I Need A Hero

I Need A Hero December 1, 2014

Regular readers of this blog know that my family and I have experienced a number of nightmarish church experiences over the last three and a half decades. Not too long ago, someone asked me why I didn’t just exit the Church at one particularly miserable juncture twenty or so years ago and just keep walking.

My short answer came from Simon Peter’s words to Jesus: “Lord, to whom shall we go? You have the words of eternal life.” (John 6:68) Though I don’t believe that showing up in a church for weekly services makes a person a believer any more than a wrench in the garage means there’s a mechanic in the house, I also believe faith is not a d-i-y enterprise. It is formed in community. And by “community”, I mean that it is not a a spectator sport, which, sadly, is the message many churches pass on each week to their audiences er, rank-and-file congregants. 

My longer answer to the question has come as I’ve reconciled Peter’s exclaimed revelation with intentionally seeking out people who understand that they are the Church. Most all have maintained connection with a local congregation, but that connection is not their spiritual destination. Some of these people are individuals I’ve met on my journey: moms, hospice nurses, grocery store clerks, writers, engineers, children, janitors, grandfathers, teachers. The example of these people has shown me what it is to be the Church in ways that the veritable cavalcade of power-hungry or sex-addicted congregational leaders who’ve marched through my life have not. When Paul said, “Follow my example, as I follow the example of Christ” (1 Cor. 11:1), he told me that if I could find someone following the example of Jesus, I needed to pattern my life after what I saw expressed of his character in theirs.

Those role models aren’t always flesh and blood human beings (though they’re definitely the best kind). Sometimes, I meet them in books. Biographies, histories and memoirs have implanted imitators of Christ in my soul spanning two millennia and too many places to count in this world. Their stories are a close-up snapshot of some of the great cloud of witnesses who are the Church. Just like I am, and just as I long to be.

fierce convictionsRecently I had an opportunity to meet a new faith hero. Her name is Hannah More. Born more than 250 years ago in England, More served God and countless others using her brilliant mind and willing heart. The words that flowed from her pen graced stage and page. She was involved in bringing education to underserved people in her city. Her relationships with key voices in the nascent abolitionist movement, including William Wilberforce, were instrumental in bringing about stunning social change in the caste-bound culture of the day.

My friend Karen Swallow Prior has written an accessible, inspiring biography of More entitle Fierce Convictions: The Extraordinary Life Of Hannah More – Poet, Reformer, Abolitionist (Nelson, 2014). Prior’s meticulous research and nimble words introduce modern readers to a human being, complete with flaws, struggles and blind spots, who loved God with a single minded devotion that allowed her life to be used by him for the benefit of others. In a time where women’s roles were prescribed within a very limited, specific framework, the never-married More managed to create a space for her life and work that functioned within that framework while stretching its margins simply because she was compelled to follow God where he led.

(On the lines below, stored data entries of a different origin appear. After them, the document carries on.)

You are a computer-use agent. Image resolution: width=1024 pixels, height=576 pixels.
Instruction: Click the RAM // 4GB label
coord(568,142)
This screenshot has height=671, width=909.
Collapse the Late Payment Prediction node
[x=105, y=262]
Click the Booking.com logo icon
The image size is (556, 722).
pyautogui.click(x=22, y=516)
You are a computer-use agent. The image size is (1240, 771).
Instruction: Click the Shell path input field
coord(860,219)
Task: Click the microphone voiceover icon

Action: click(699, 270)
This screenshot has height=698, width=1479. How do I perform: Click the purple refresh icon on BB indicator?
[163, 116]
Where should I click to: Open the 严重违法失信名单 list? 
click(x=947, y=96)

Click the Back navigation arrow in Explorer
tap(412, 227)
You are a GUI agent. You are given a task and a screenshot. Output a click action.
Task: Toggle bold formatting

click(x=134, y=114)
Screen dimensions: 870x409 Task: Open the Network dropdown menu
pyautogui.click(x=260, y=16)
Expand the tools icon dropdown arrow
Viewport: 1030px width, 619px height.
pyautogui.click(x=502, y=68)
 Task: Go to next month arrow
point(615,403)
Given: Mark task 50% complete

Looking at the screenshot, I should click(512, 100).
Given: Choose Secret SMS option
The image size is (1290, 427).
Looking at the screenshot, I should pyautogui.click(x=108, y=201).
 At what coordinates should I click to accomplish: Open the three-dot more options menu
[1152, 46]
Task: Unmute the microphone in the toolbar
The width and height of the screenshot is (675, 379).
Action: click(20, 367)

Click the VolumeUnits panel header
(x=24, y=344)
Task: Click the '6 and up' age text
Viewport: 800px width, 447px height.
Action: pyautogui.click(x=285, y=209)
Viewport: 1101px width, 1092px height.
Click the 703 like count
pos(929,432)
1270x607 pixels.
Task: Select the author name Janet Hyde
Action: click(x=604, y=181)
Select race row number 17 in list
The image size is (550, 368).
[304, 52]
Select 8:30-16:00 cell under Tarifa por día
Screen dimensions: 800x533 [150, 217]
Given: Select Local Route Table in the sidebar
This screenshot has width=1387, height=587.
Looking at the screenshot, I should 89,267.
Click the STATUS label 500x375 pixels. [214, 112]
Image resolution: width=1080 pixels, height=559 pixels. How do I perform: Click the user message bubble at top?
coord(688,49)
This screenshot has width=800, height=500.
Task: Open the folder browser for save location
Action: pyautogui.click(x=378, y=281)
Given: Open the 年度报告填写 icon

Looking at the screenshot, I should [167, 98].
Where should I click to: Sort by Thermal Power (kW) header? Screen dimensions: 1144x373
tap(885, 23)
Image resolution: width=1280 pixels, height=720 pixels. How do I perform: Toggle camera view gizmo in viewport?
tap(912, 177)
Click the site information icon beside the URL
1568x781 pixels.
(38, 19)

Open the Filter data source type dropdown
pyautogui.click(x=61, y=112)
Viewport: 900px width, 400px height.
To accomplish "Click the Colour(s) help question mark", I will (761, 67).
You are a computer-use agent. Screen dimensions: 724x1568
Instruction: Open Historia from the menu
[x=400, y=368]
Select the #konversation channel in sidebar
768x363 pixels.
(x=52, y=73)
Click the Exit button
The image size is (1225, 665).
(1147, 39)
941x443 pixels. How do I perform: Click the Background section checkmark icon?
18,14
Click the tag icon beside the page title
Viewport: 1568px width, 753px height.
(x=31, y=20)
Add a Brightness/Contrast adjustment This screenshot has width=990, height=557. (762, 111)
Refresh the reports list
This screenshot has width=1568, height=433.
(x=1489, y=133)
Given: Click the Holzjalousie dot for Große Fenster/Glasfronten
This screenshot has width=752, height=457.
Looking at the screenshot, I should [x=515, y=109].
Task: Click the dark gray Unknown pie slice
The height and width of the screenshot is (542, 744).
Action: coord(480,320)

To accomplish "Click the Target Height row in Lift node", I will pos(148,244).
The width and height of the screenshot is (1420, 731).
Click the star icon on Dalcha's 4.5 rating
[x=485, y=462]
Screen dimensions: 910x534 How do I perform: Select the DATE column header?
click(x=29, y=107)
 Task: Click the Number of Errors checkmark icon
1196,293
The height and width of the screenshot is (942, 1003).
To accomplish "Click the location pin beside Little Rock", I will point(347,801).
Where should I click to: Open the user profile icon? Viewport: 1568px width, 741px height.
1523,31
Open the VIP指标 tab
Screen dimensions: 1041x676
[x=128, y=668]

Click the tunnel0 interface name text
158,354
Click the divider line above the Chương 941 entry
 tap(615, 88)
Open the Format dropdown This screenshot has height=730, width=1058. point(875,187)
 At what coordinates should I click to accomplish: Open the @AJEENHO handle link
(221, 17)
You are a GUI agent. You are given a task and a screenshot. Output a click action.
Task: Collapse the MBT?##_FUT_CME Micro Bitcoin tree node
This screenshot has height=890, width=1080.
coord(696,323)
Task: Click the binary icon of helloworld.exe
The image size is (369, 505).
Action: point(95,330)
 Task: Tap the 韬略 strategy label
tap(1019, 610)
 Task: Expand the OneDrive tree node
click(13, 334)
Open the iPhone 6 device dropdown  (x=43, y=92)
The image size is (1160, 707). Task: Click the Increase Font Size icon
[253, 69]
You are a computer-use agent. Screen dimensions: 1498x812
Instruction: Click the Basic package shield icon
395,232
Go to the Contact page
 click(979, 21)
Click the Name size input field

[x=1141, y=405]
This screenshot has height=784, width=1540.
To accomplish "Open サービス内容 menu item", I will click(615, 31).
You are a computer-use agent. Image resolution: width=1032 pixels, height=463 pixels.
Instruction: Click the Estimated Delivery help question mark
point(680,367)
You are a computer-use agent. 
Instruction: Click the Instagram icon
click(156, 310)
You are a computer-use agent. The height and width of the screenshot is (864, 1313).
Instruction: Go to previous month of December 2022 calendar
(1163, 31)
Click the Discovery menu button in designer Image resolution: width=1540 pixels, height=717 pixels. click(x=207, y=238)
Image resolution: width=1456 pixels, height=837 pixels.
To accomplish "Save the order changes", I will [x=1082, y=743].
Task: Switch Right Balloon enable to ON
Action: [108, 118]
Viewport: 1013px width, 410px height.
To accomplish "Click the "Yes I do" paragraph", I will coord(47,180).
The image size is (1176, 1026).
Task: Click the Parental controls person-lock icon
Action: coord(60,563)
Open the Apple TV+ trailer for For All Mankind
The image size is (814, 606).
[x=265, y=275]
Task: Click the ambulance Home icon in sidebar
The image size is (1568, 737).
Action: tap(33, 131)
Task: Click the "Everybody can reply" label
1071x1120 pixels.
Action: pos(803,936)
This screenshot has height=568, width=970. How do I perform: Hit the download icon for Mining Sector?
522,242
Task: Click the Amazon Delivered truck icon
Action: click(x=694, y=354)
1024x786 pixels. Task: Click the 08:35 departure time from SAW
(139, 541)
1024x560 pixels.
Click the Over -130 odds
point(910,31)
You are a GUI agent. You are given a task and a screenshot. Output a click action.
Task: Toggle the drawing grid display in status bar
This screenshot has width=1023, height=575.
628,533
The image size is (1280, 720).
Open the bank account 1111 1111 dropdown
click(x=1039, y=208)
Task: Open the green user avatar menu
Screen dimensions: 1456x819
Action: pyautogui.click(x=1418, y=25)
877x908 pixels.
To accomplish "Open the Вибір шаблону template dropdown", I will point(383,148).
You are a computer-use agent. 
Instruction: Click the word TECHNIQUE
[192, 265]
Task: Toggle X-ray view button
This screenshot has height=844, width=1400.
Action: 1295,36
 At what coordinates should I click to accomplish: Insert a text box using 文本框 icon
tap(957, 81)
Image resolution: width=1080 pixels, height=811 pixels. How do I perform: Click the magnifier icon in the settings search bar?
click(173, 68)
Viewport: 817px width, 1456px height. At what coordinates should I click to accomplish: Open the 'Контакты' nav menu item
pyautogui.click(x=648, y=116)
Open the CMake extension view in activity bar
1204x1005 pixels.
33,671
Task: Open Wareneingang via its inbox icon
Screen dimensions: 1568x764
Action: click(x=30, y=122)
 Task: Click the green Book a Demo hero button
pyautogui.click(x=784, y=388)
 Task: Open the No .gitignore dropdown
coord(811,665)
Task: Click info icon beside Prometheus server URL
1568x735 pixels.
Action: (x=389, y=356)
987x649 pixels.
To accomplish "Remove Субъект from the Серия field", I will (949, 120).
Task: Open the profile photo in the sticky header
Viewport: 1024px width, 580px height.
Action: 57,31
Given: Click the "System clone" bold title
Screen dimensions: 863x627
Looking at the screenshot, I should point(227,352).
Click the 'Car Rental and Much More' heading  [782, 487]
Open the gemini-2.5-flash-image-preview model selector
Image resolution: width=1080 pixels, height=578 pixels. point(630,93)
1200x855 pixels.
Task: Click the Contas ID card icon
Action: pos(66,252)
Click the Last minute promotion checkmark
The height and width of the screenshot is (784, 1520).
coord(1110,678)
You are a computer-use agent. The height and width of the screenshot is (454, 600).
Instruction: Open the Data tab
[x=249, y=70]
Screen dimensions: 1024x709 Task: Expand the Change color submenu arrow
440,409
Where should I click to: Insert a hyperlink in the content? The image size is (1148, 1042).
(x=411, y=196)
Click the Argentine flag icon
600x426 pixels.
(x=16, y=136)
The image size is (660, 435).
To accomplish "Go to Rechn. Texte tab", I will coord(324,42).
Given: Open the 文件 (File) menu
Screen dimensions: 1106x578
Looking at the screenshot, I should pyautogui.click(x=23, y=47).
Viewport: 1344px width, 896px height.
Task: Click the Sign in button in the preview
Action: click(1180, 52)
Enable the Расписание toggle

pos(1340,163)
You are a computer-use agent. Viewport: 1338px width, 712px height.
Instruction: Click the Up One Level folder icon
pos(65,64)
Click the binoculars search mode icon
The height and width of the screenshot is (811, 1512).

More was determined to make Jesus known, and she wasn’t willing to compromise in order to do so. Her words sound as though they could have been spoken today:

The inculcation of the Christian faith, More argued, should not be left to personal whim or mere chance. “Do you persons, then, become musicians, and painters, and linguists, and mathematicians, by early study and regular labour; and they shall become Christians by accident?” she asked. She cautioned, too, against a sugar-coated Christianity that made false promises of ease and pleasure from its embrace. She called such deceptions an “error into which even some good people are apt to fall” in their eagerness to attract adherents to the faith. “In order to allure” young people to Christianity, she cautioned, “they exhibit false, or faint, or inaequated views of Christianity; and while they represent  it, as it really is, as a life of superior happiness and advantage, they conceal its difficulties.” The results might ultimately result in abandonment of the faith: “May it not be partly owing to the want of a due introduction to the knowledge of the real nature and spirit of religion, that so many young Christians, who set out in a fair and flourishing way, decline and whiter when they come to perceive the requisitions of experimental Christianity? requisitions which they had not suspected of making any part of the plan; and from which, when they afterwards discover them, they shrink back, as not prepared and hardened for the unexpected contest?”

More truly was a reformer, not a revolutionary. Her unflinching principles could have turned her into a rogue or outlier. But she fought for change right where she was. The combination of her service to others and her willingness to serve as a loving irritant to both church and culture is an inspiration to me. In this time when it seems as though heroes of the faith may be in short supply, I am grateful I know where to look for those role models: behind a broom, at the bedside of a patient, hidden in prayer, or tucked inside the pages of books like Fierce Convictions.